=== Section Start ===
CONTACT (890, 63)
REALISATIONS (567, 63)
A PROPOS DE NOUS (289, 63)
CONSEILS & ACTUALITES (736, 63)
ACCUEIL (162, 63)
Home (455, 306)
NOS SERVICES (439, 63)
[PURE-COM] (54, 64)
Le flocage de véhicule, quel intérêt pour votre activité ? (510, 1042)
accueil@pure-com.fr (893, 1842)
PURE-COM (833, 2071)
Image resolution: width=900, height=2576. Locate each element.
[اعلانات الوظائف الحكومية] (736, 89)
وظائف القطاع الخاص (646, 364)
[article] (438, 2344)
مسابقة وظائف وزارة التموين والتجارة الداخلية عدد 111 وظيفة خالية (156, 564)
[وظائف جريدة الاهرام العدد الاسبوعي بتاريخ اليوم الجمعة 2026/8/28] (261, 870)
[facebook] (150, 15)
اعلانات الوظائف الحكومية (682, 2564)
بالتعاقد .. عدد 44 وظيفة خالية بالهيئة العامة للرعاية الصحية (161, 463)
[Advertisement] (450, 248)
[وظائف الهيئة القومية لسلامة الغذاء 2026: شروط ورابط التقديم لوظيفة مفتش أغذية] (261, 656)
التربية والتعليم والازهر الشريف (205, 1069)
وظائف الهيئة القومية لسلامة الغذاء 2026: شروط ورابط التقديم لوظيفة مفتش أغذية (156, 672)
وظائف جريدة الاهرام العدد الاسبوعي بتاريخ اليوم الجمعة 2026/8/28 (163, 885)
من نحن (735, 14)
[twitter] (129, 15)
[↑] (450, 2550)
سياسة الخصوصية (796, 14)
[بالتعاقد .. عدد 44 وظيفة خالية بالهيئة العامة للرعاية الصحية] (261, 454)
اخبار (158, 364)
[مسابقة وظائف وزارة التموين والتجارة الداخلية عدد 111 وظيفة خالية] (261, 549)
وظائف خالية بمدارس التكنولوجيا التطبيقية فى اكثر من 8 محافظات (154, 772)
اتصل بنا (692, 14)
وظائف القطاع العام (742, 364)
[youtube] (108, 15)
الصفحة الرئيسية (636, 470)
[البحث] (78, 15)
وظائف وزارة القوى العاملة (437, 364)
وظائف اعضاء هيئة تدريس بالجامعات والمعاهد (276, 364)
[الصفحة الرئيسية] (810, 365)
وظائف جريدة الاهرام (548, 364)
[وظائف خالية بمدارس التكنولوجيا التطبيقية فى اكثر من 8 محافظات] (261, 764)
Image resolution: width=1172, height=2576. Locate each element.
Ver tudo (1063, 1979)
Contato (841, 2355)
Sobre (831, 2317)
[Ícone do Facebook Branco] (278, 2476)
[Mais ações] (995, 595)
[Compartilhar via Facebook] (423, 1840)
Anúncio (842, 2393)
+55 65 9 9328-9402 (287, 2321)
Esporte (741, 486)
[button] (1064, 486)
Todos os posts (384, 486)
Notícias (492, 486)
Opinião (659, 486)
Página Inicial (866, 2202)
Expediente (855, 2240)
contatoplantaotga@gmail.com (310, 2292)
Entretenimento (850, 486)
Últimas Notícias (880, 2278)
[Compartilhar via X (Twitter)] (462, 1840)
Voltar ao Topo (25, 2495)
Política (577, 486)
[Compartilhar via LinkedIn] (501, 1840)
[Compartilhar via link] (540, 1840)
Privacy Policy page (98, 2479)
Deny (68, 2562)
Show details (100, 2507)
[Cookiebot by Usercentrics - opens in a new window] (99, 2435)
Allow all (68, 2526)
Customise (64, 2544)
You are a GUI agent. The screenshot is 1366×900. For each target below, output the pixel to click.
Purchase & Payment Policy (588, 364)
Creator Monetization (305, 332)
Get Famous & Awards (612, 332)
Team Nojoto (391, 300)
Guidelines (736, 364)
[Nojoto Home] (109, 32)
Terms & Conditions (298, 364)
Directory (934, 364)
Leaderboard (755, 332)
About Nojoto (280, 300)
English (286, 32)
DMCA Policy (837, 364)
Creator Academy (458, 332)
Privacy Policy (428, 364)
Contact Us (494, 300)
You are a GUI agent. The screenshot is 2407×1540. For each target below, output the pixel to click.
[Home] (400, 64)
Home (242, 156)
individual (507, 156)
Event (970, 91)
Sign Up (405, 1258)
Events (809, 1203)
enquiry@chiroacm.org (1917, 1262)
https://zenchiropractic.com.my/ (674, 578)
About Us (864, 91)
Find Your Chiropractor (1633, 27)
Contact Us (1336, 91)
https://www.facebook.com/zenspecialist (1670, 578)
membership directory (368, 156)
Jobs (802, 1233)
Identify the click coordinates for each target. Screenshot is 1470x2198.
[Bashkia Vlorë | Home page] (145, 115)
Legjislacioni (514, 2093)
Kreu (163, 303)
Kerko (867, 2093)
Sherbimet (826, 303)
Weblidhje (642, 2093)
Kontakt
=== Section End ===
Each line of the data must be retyped exactly as written.

Solved problem ->
CONTACT (890, 63)
REALISATIONS (567, 63)
A PROPOS DE NOUS (289, 63)
CONSEILS & ACTUALITES (736, 63)
ACCUEIL (162, 63)
Home (455, 306)
NOS SERVICES (439, 63)
[PURE-COM] (54, 64)
Le flocage de véhicule, quel intérêt pour votre activité ? (510, 1042)
accueil@pure-com.fr (893, 1842)
PURE-COM (833, 2071)
Image resolution: width=900, height=2576. Locate each element.
[اعلانات الوظائف الحكومية] (736, 89)
وظائف القطاع الخاص (646, 364)
[article] (438, 2344)
مسابقة وظائف وزارة التموين والتجارة الداخلية عدد 111 وظيفة خالية (156, 564)
[وظائف جريدة الاهرام العدد الاسبوعي بتاريخ اليوم الجمعة 2026/8/28] (261, 870)
[facebook] (150, 15)
اعلانات الوظائف الحكومية (682, 2564)
بالتعاقد .. عدد 44 وظيفة خالية بالهيئة العامة للرعاية الصحية (161, 463)
[Advertisement] (450, 248)
[وظائف الهيئة القومية لسلامة الغذاء 2026: شروط ورابط التقديم لوظيفة مفتش أغذية] (261, 656)
التربية والتعليم والازهر الشريف (205, 1069)
وظائف الهيئة القومية لسلامة الغذاء 2026: شروط ورابط التقديم لوظيفة مفتش أغذية (156, 672)
وظائف جريدة الاهرام العدد الاسبوعي بتاريخ اليوم الجمعة 2026/8/28 (163, 885)
من نحن (735, 14)
[twitter] (129, 15)
[↑] (450, 2550)
سياسة الخصوصية (796, 14)
[بالتعاقد .. عدد 44 وظيفة خالية بالهيئة العامة للرعاية الصحية] (261, 454)
اخبار (158, 364)
[مسابقة وظائف وزارة التموين والتجارة الداخلية عدد 111 وظيفة خالية] (261, 549)
وظائف خالية بمدارس التكنولوجيا التطبيقية فى اكثر من 8 محافظات (154, 772)
اتصل بنا (692, 14)
وظائف القطاع العام (742, 364)
[youtube] (108, 15)
الصفحة الرئيسية (636, 470)
[البحث] (78, 15)
وظائف وزارة القوى العاملة (437, 364)
وظائف اعضاء هيئة تدريس بالجامعات والمعاهد (276, 364)
[الصفحة الرئيسية] (810, 365)
وظائف جريدة الاهرام (548, 364)
[وظائف خالية بمدارس التكنولوجيا التطبيقية فى اكثر من 8 محافظات] (261, 764)
Image resolution: width=1172, height=2576. Locate each element.
Ver tudo (1063, 1979)
Contato (841, 2355)
Sobre (831, 2317)
[Ícone do Facebook Branco] (278, 2476)
[Mais ações] (995, 595)
[Compartilhar via Facebook] (423, 1840)
Anúncio (842, 2393)
+55 65 9 9328-9402 (287, 2321)
Esporte (741, 486)
[button] (1064, 486)
Todos os posts (384, 486)
Notícias (492, 486)
Opinião (659, 486)
Página Inicial (866, 2202)
Expediente (855, 2240)
contatoplantaotga@gmail.com (310, 2292)
Entretenimento (850, 486)
Últimas Notícias (880, 2278)
[Compartilhar via X (Twitter)] (462, 1840)
Voltar ao Topo (25, 2495)
Política (577, 486)
[Compartilhar via LinkedIn] (501, 1840)
[Compartilhar via link] (540, 1840)
Privacy Policy page (98, 2479)
Deny (68, 2562)
Show details (100, 2507)
[Cookiebot by Usercentrics - opens in a new window] (99, 2435)
Allow all (68, 2526)
Customise (64, 2544)
You are a GUI agent. The screenshot is 1366×900. For each target below, output the pixel to click.
Purchase & Payment Policy (588, 364)
Creator Monetization (305, 332)
Get Famous & Awards (612, 332)
Team Nojoto (391, 300)
Guidelines (736, 364)
[Nojoto Home] (109, 32)
Terms & Conditions (298, 364)
Directory (934, 364)
Leaderboard (755, 332)
About Nojoto (280, 300)
English (286, 32)
DMCA Policy (837, 364)
Creator Academy (458, 332)
Privacy Policy (428, 364)
Contact Us (494, 300)
You are a GUI agent. The screenshot is 2407×1540. For each target below, output the pixel to click.
[Home] (400, 64)
Home (242, 156)
individual (507, 156)
Event (970, 91)
Sign Up (405, 1258)
Events (809, 1203)
enquiry@chiroacm.org (1917, 1262)
https://zenchiropractic.com.my/ (674, 578)
About Us (864, 91)
Find Your Chiropractor (1633, 27)
Contact Us (1336, 91)
https://www.facebook.com/zenspecialist (1670, 578)
membership directory (368, 156)
Jobs (802, 1233)
Identify the click coordinates for each target. Screenshot is 1470x2198.
[Bashkia Vlorë | Home page] (145, 115)
Legjislacioni (514, 2093)
Kreu (163, 303)
Kerko (867, 2093)
Sherbimet (826, 303)
Weblidhje (642, 2093)
Kontakt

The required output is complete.